[Collected data]
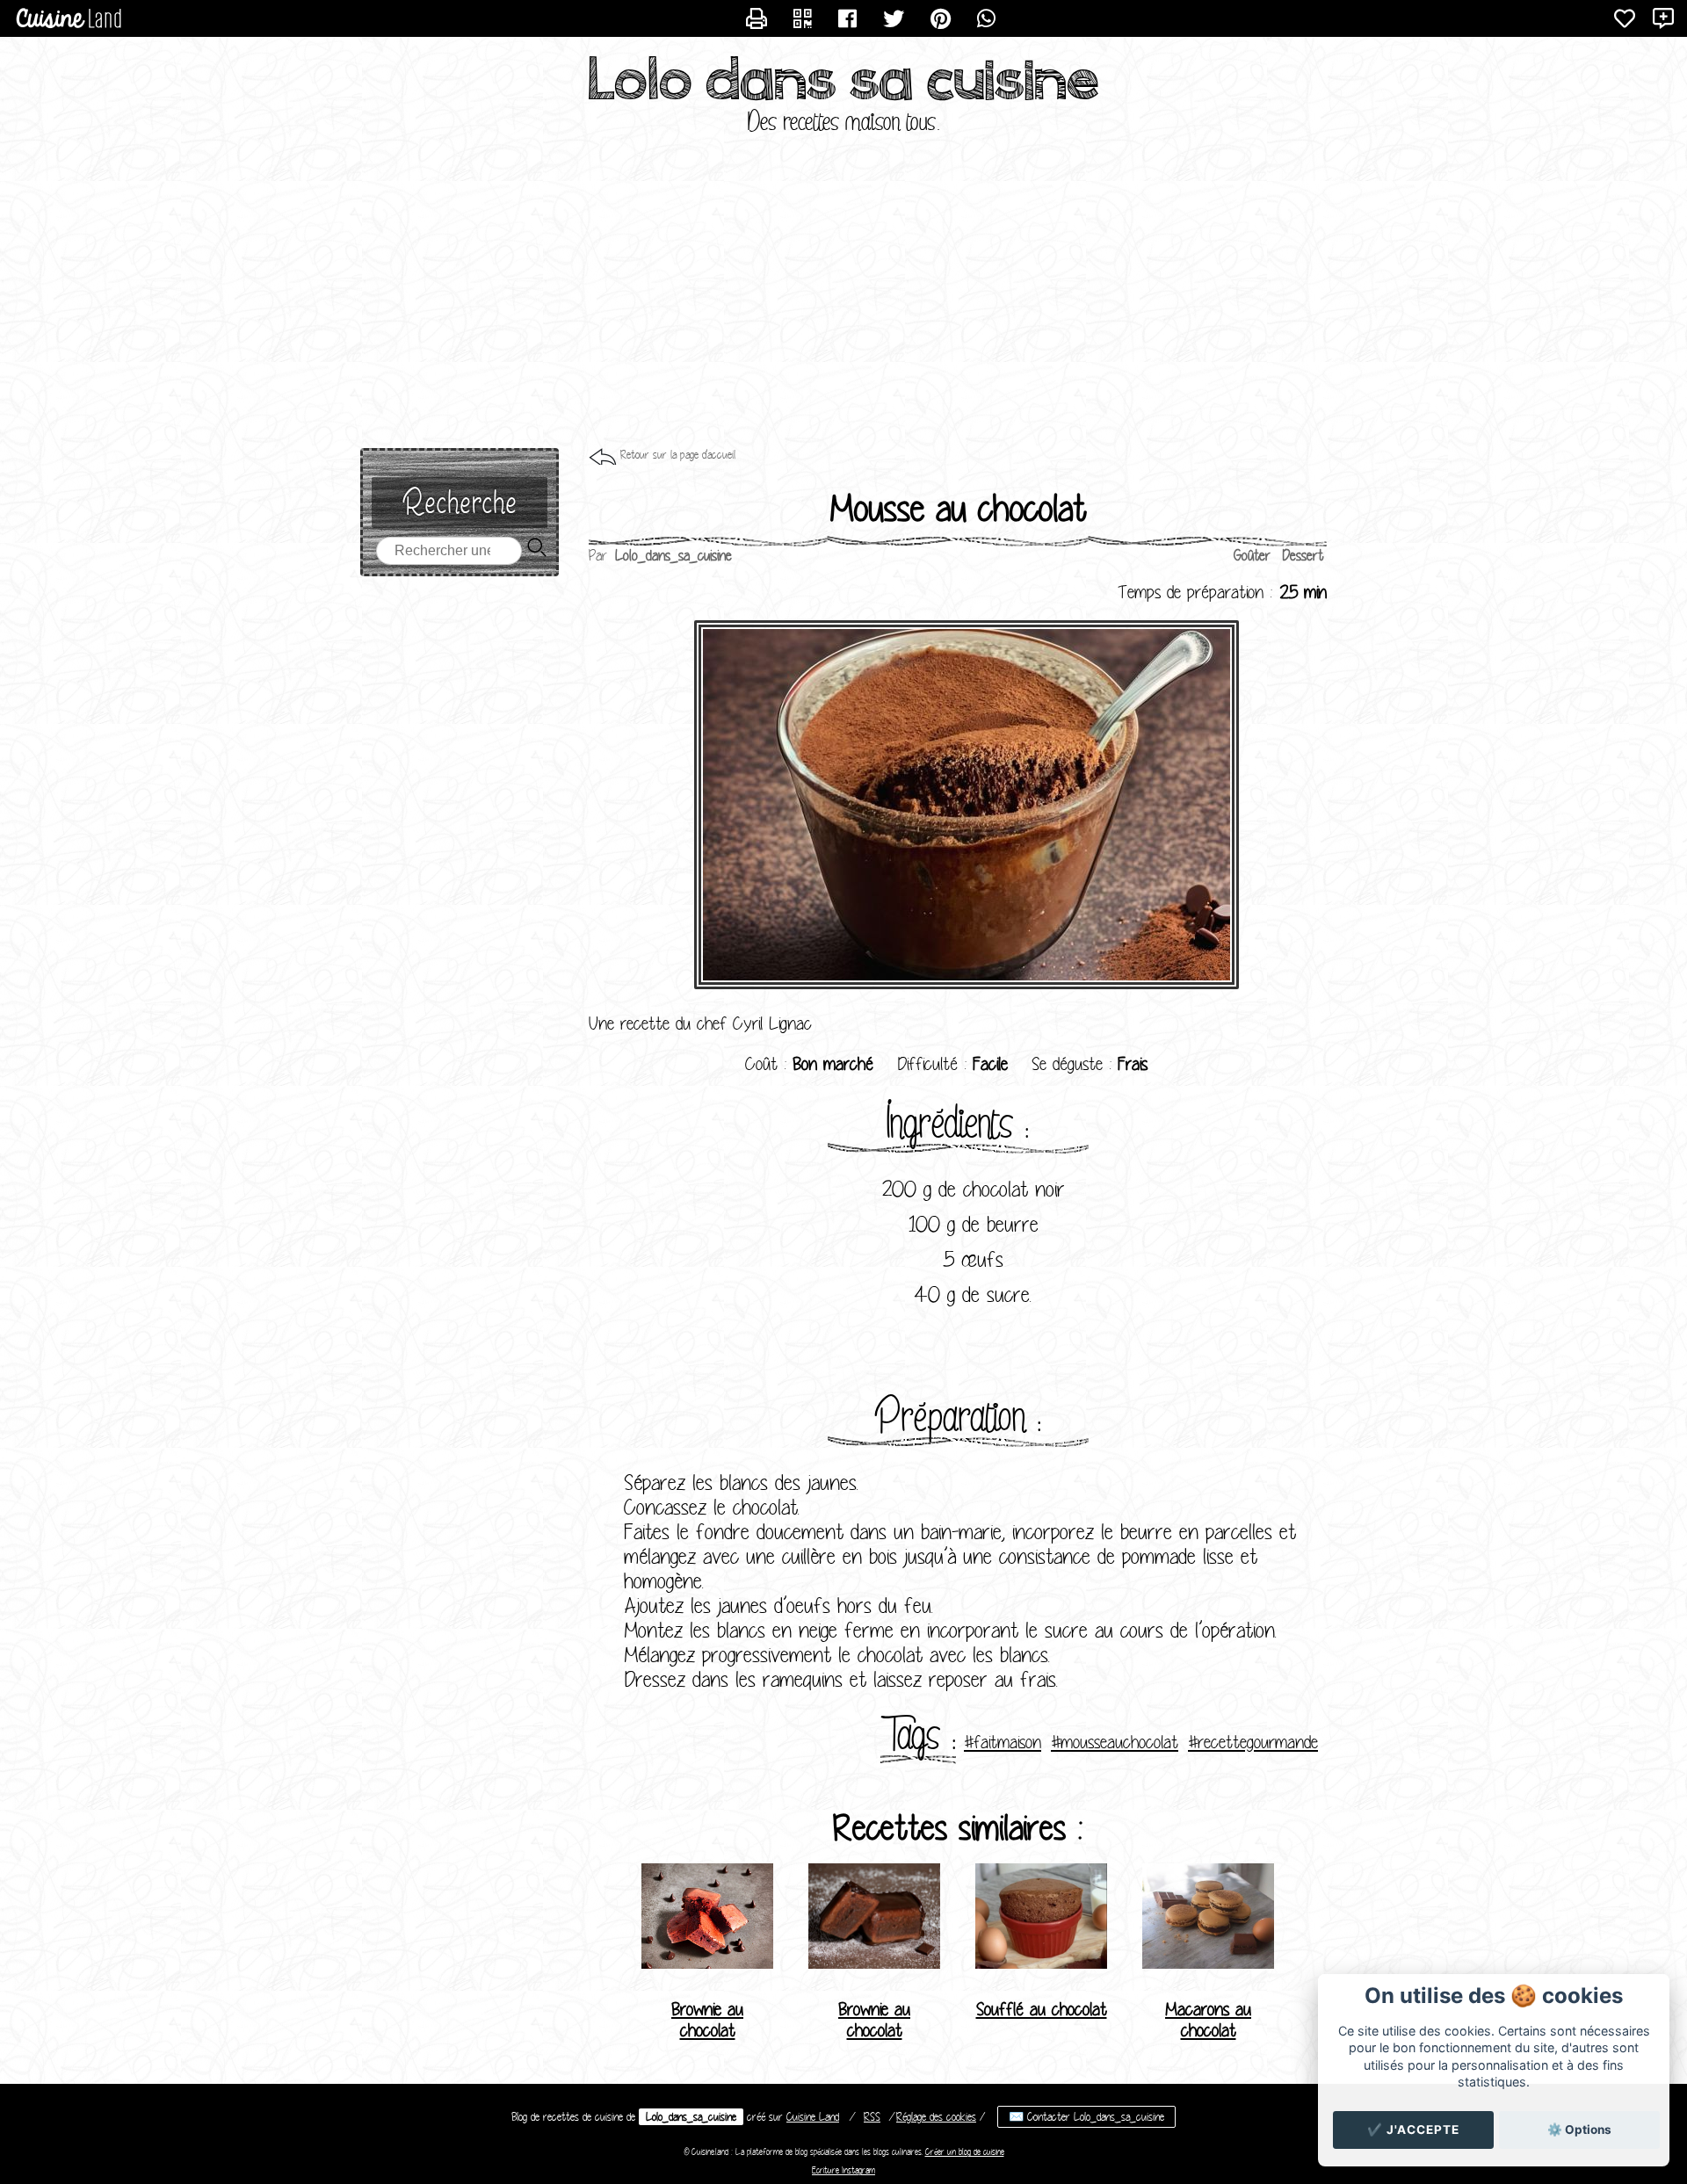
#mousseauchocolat (1114, 1742)
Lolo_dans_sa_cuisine (691, 2116)
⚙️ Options (1579, 2130)
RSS (872, 2116)
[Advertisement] (843, 307)
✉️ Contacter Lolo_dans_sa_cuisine (1086, 2116)
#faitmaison (1002, 1742)
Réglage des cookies (936, 2116)
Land (812, 2116)
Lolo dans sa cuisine (844, 79)
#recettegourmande (1253, 1742)
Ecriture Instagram (843, 2170)
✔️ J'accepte (1413, 2130)
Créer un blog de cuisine (964, 2152)
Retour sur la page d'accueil (677, 454)
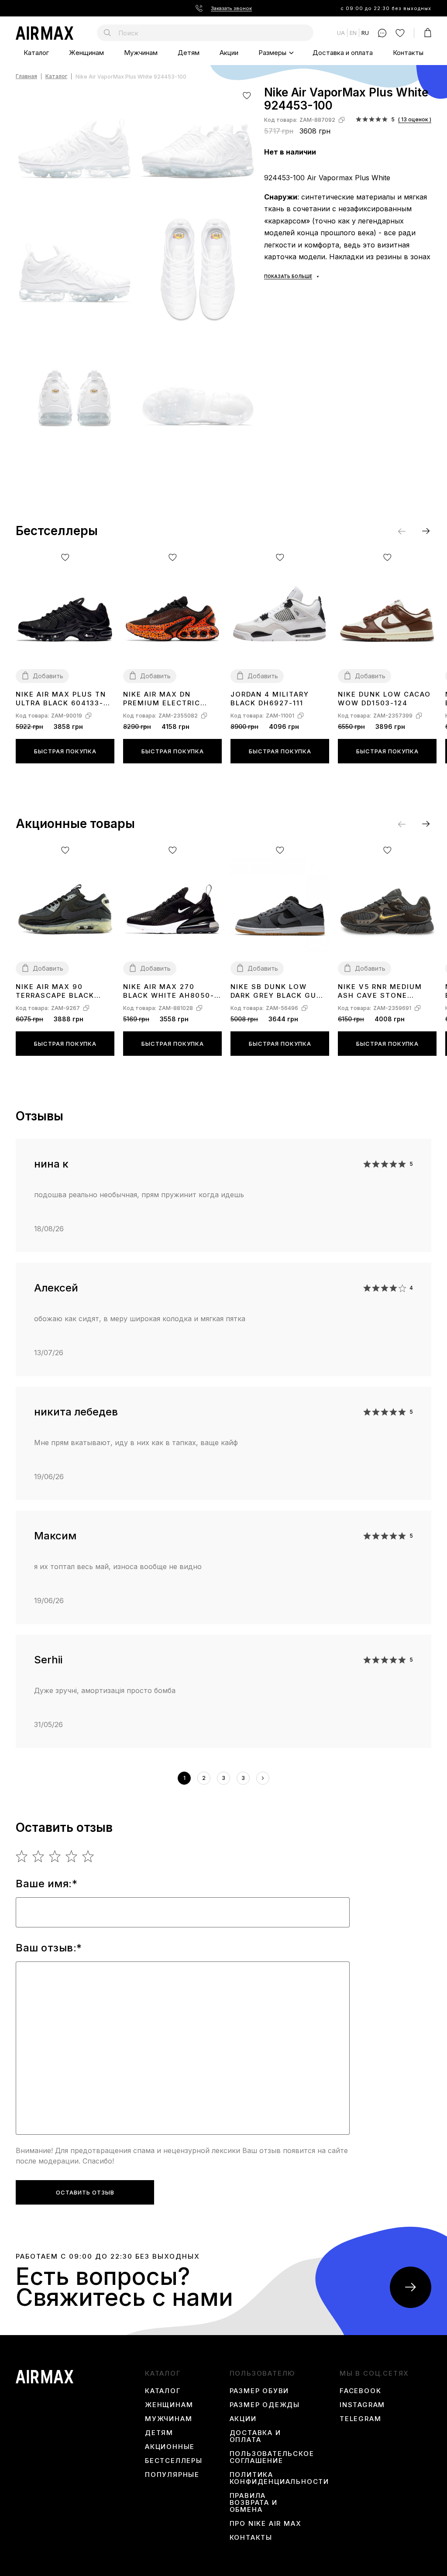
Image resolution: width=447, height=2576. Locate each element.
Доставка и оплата (343, 52)
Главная (26, 76)
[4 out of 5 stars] (71, 1856)
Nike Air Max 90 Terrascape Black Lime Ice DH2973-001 (58, 991)
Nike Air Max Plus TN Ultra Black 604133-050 (61, 699)
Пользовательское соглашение (272, 2457)
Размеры (272, 52)
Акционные (170, 2446)
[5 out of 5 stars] (88, 1856)
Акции (229, 52)
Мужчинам (141, 52)
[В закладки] (247, 95)
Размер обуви (259, 2390)
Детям (188, 52)
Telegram (360, 2418)
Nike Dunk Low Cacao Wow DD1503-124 (384, 698)
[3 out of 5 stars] (55, 1856)
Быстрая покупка (65, 751)
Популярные (172, 2474)
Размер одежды (265, 2404)
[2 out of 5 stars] (38, 1856)
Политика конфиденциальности (279, 2478)
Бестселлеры (174, 2460)
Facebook (360, 2390)
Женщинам (86, 52)
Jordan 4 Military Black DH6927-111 (269, 698)
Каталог (36, 52)
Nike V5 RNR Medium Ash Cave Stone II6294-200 (380, 991)
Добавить (48, 676)
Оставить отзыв (85, 2192)
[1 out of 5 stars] (22, 1856)
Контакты (408, 52)
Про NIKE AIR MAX (266, 2523)
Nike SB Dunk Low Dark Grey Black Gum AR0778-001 (276, 991)
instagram (362, 2404)
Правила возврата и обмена (254, 2502)
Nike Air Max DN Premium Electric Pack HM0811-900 (161, 699)
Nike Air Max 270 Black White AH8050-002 (168, 991)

● **ACTIVITY**
Above are the records; copy exactly the lines from the one with "#faitmaison (1002, 1742)" through the one with "Доставка и оплата (343, 52)", including both, and nothing more. Leave out pictures.

● **RESPONSE TO THIS EXERCISE**
#faitmaison (1002, 1742)
Réglage des cookies (936, 2116)
Land (812, 2116)
Lolo dans sa cuisine (844, 79)
#recettegourmande (1253, 1742)
Ecriture Instagram (843, 2170)
✔️ J'accepte (1413, 2130)
Créer un blog de cuisine (964, 2152)
Retour sur la page d'accueil (677, 454)
Image resolution: width=447, height=2576. Locate each element.
Доставка и оплата (343, 52)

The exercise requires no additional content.